Streams of numbers and brightly colored charts continue to make their way through the City of Fort Worth as officials discuss the budget for the 2017 fiscal year.

After talking about the proposed 2017 capital budget the week before, City Manager David Cooke came back to the city council Aug. 9 to talk about how to spend a proposed operating budget of $1.65 billion.

“This budget continues to focus on public safety and our neighborhoods and transparency and still deliver the services that we need while managing to the growth that we’re having,” Mayor Betsy Price said.

The proposed $1.65 billion for fiscal year 2017 is a 2.47 percent increase from last fiscal year’s budget of $1.61 billion. Of the $1.65 billion, the majority of the spending will go toward the city’s General Fund, which pays for police, fire, library, economic development and other departments. About $639 will go in the general fund, with most of the money going toward public safety with $402.9 million.

Part of the spending plan for public safety includes replacing the police department’s aging helicopter with a new one, as well as adding nearly 40 new positions to the police department.

The proposed budget adds staff to other departments as well, such as 24 positions for the fire department and five positions for Planning and Development to help deal with the growing queue of building projects.

In addition, Cooke talked about the budget for the Crime Control and Prevention District (CCPD), a separate fund set aside for a citywide crime prevention initiative. The proposed budget of approximately $74.9 million is about a 13 percent decrease from last fiscal year’s budget, which was about $86 million. Terry Hanson, assistant director of the city’s performance and budget department, said the decrease is due to last year’s budget allocating more money toward facility projects like the new sixth police division. The CCPD Board is scheduled to meet Aug. 16 and Aug. 25 to discuss the budget before sending it back to the city council for final approval on Sept. 13.
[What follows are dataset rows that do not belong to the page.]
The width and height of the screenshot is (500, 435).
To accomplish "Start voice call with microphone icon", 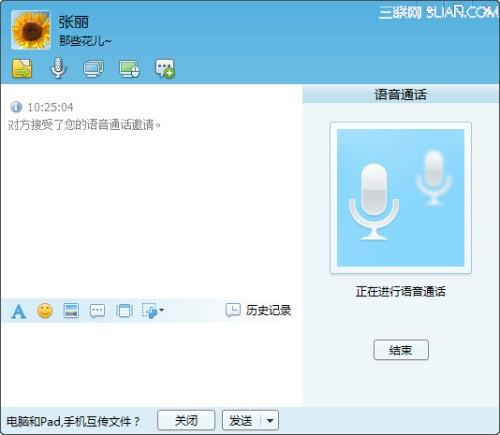I will [x=58, y=68].
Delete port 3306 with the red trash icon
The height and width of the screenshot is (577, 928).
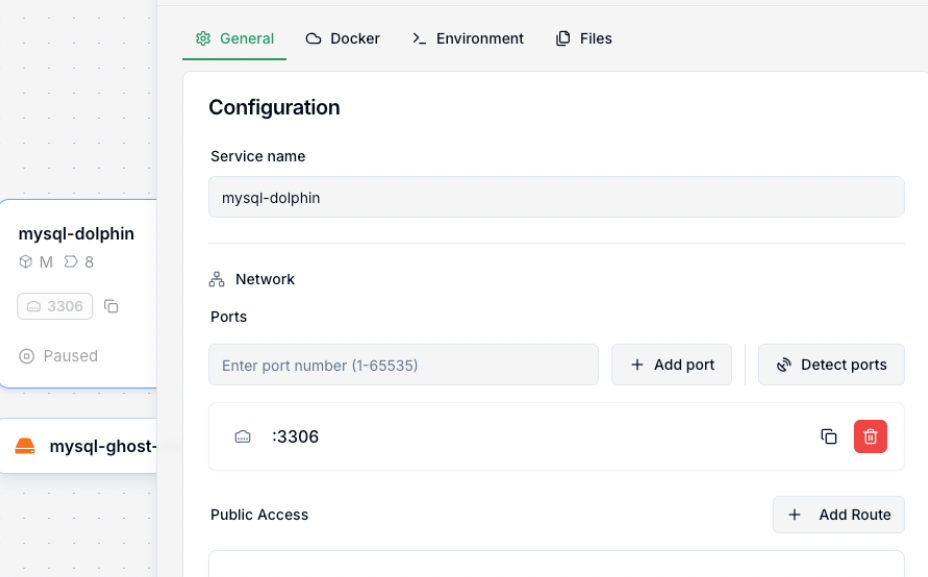pos(870,437)
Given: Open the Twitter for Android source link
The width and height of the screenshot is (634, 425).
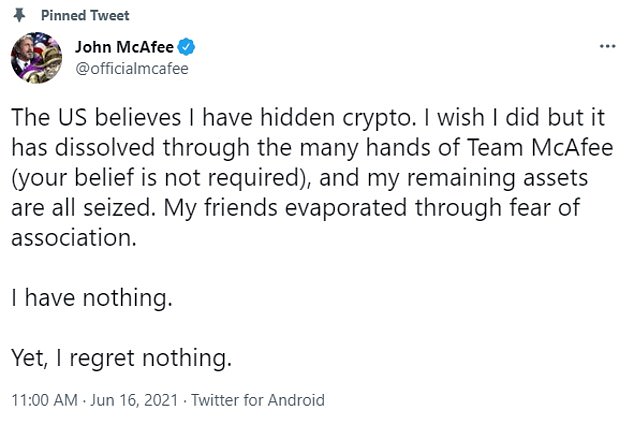Looking at the screenshot, I should (258, 400).
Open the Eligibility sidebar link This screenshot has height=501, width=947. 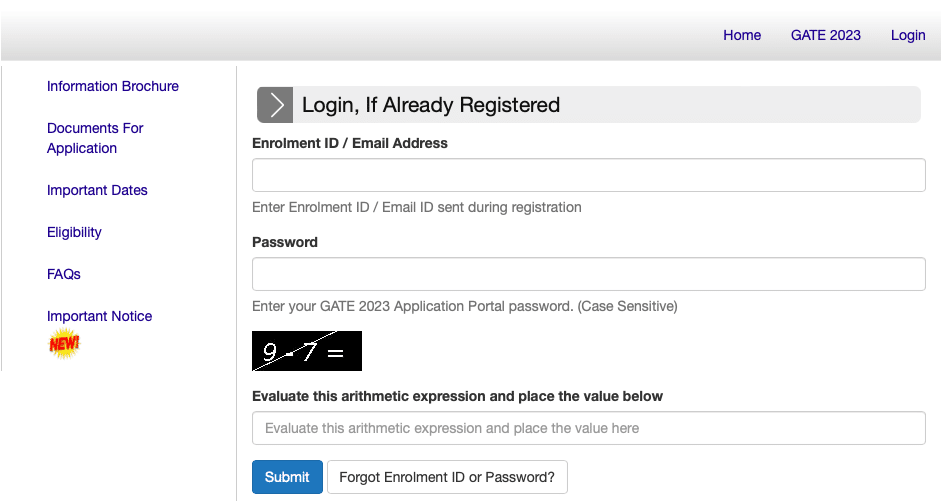(74, 232)
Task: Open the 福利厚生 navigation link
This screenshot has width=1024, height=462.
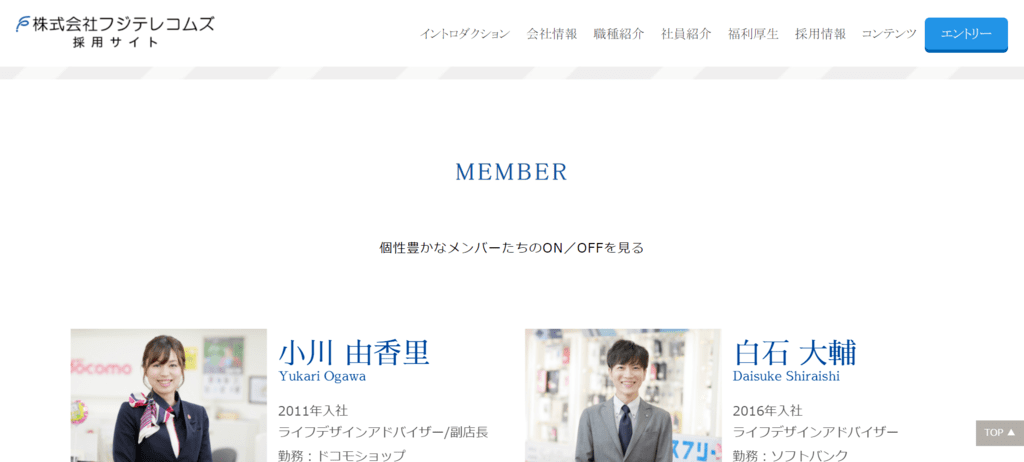Action: tap(753, 34)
As part of the city’s 2017 fiscal year capital budget, Cooke is proposing a 2-cent cut in the property tax rate, which would lower the current tax rate from 85.5 cents per $100 assessed valuation to 83.5 cents. The proposal comes in light of property values increasing nearly 9 percent this year. Mayor Betsy Price said she’d like for property owners to not have to pay more taxes due to the increased valuations.

Councilman Jungus Jordan requested that the city manager use future budget meetings to explain how the city came up with the 2-cent rate cut.

“You didn’t just pick it out of the air,” Jordan told Cooke. “We need to understand where that came from.”

The city council voted Aug. 9 to initiate the process of lowering the property tax rate, with plans to hold public hearings on Aug. 23 and Aug. 30 at 7 p.m. during the council’s regular meeting. The council’s final vote on the tax rate is scheduled for Sept. 13.